Dulaney’s Districts: LeMoyne College Historic District

Dulaney’s Districts

Putting neighborhoods on the National Register is an exhaustive, dedicated process. In this special series, the keeper of the Memphis Heritage Historic Properties Catalogue gives us snapshots of some wonderful but lesser-known historic neighborhoods.


LeMoyne College Historic District (LeMoyne-Owen College)

By John Dulaney

The predecessor to LeMoyne College, an elementary school, was founded in 1862 but destroyed during the race riots of 1866. As recounted in Memphis Heritage’s Historic Properties Catalogue: “After it was rebuilt it was named the LeMoyne Normal and Commercial School after a generous benefactor, Pennsylvania physician Dr. Francis J. LeMoyne.

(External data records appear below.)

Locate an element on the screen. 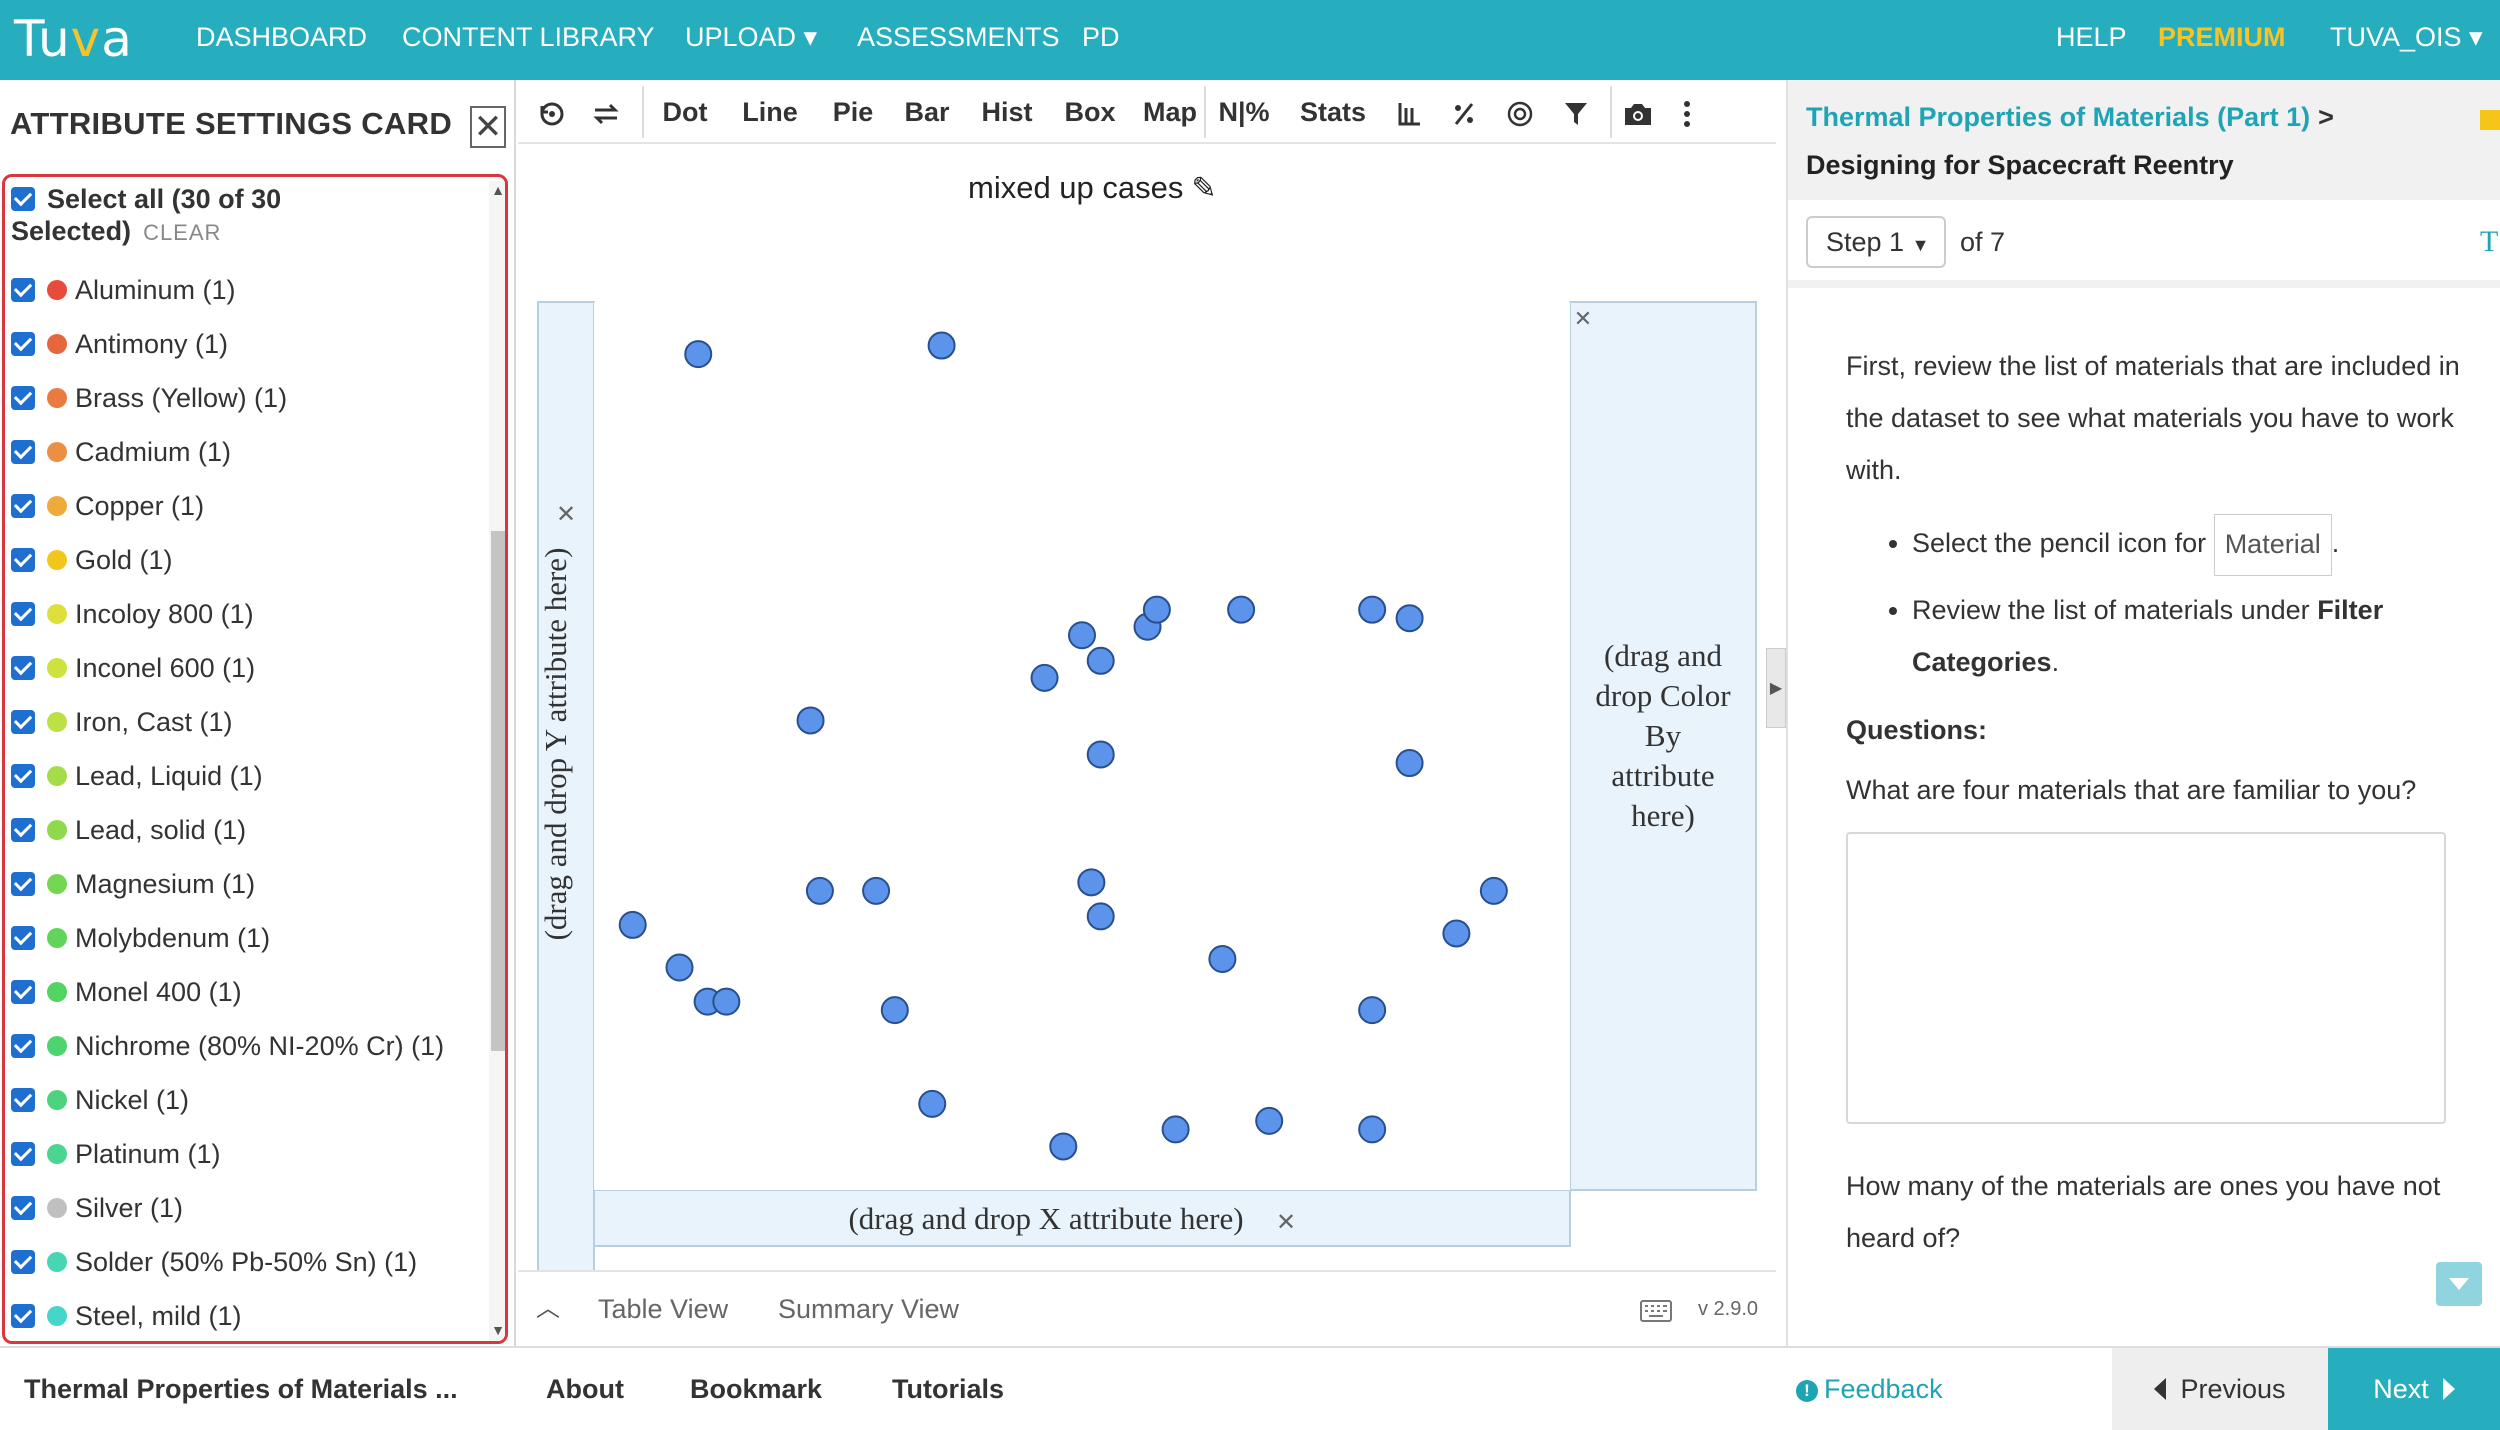 Image resolution: width=2500 pixels, height=1430 pixels. bookmark-link: Bookmark is located at coordinates (756, 1389).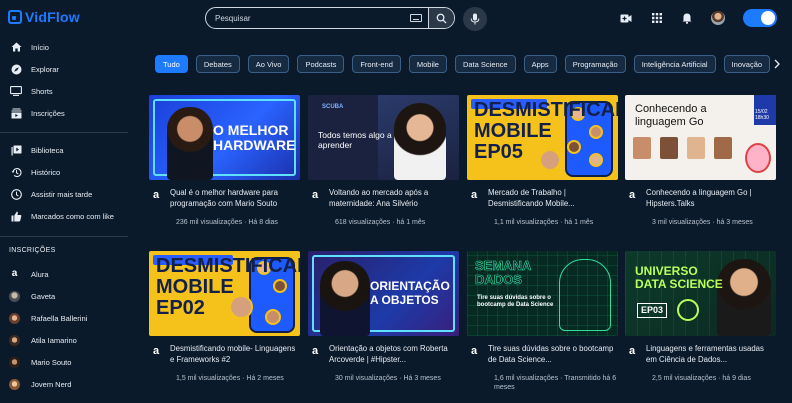 The width and height of the screenshot is (792, 403). What do you see at coordinates (64, 69) in the screenshot?
I see `sidebar-item-explore: Explorar` at bounding box center [64, 69].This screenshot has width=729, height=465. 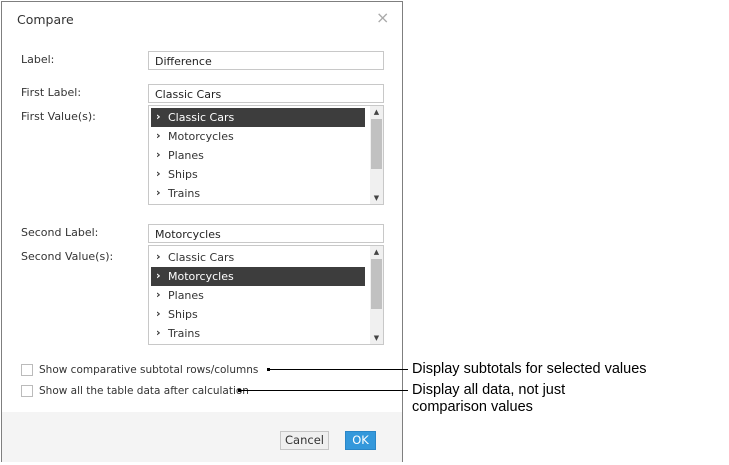 What do you see at coordinates (38, 60) in the screenshot?
I see `label-field-label: Label:` at bounding box center [38, 60]. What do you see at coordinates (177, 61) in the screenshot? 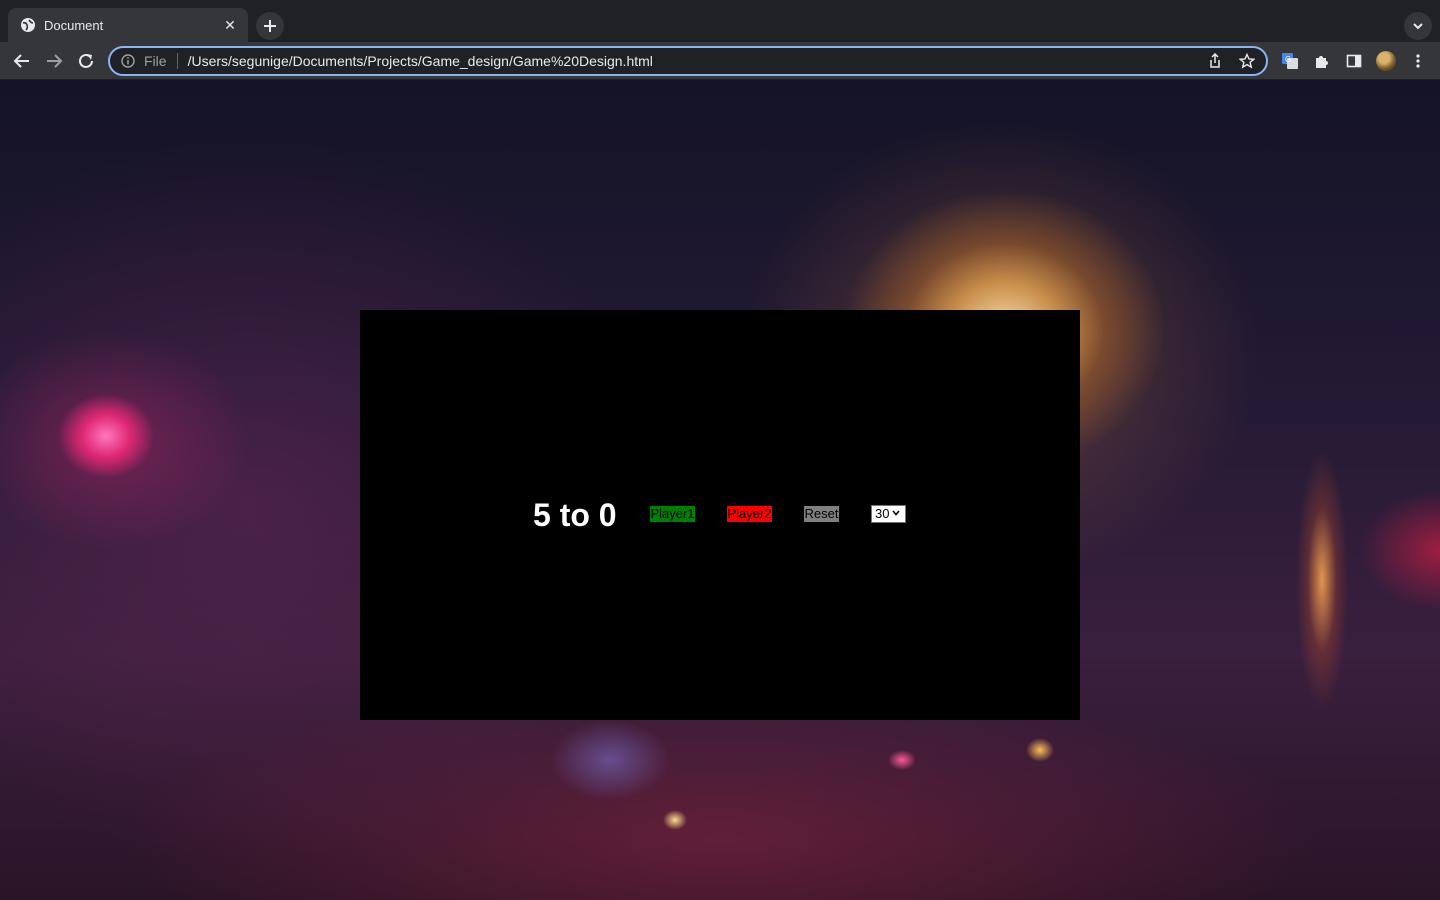
I see `url-divider` at bounding box center [177, 61].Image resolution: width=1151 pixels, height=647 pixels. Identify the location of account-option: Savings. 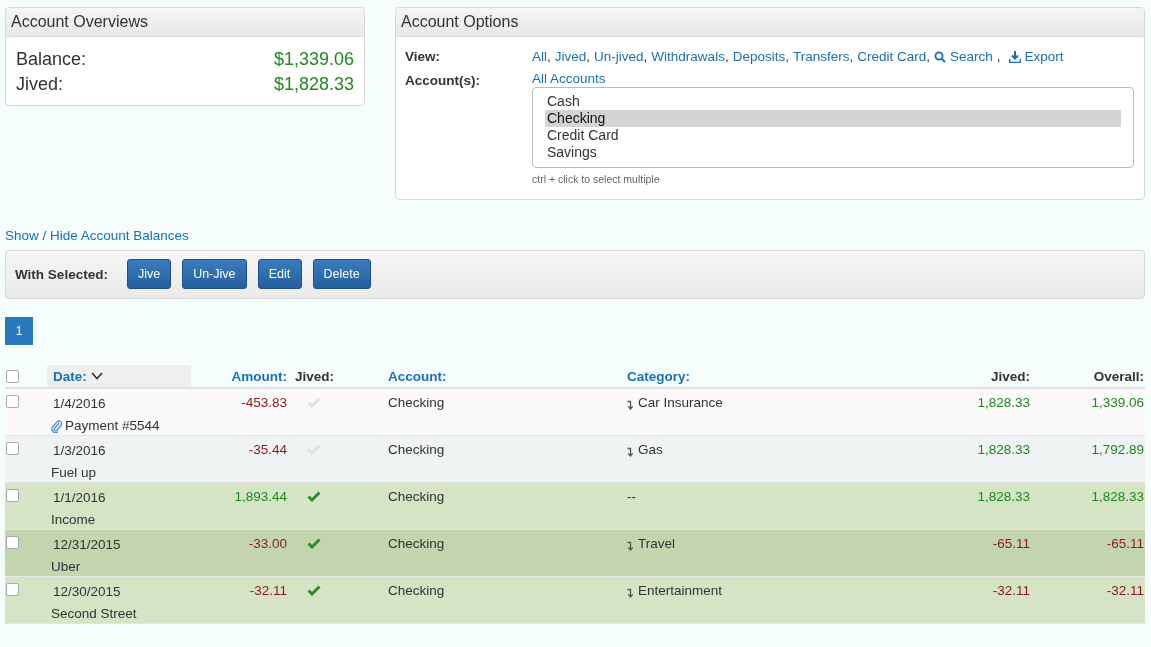
(833, 152).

In 1912 or ’13 the school moved to its current location on Walker Avenue and soon completed its first new building, Steele Hall, designed by the New York African-American architectural firm of Tandy and Foster. (Steele Hall was listed on the National Register on March 23, 1979, and retains its individual listing.) The normal school transformed into a college in 1930, and raised money to build Brownlee Hall (for administration and classrooms) and Sweeney Hall (the president’s residence), both designed by George Awsumb, who also designed the central campus.

In 1963 the college built Hollis F. Price Library, designed in the Modernist style by the firm of Gassner-Nathan-Browne and named for its first African-American president. The library features a large mosaic by Ben Shahn, an artist active in the civil rights movement. These four buildings comprise the LeMoyne College Historic District.

Owen Junior College was established in 1954 by the Tennessee Baptist Missionary and Educational Convention (the name honoring the leadership of pastor Dr. S.A. Owen), and was accredited in 1958. In 1968, after fire damaged its facilities, it merged with LeMoyne College to form present-day LeMoyne-Owen College.”

The LeMoyne College Historic District was placed on the National Register in 2005.

Official map of the LeMoyne College Historic District used in its nomination form.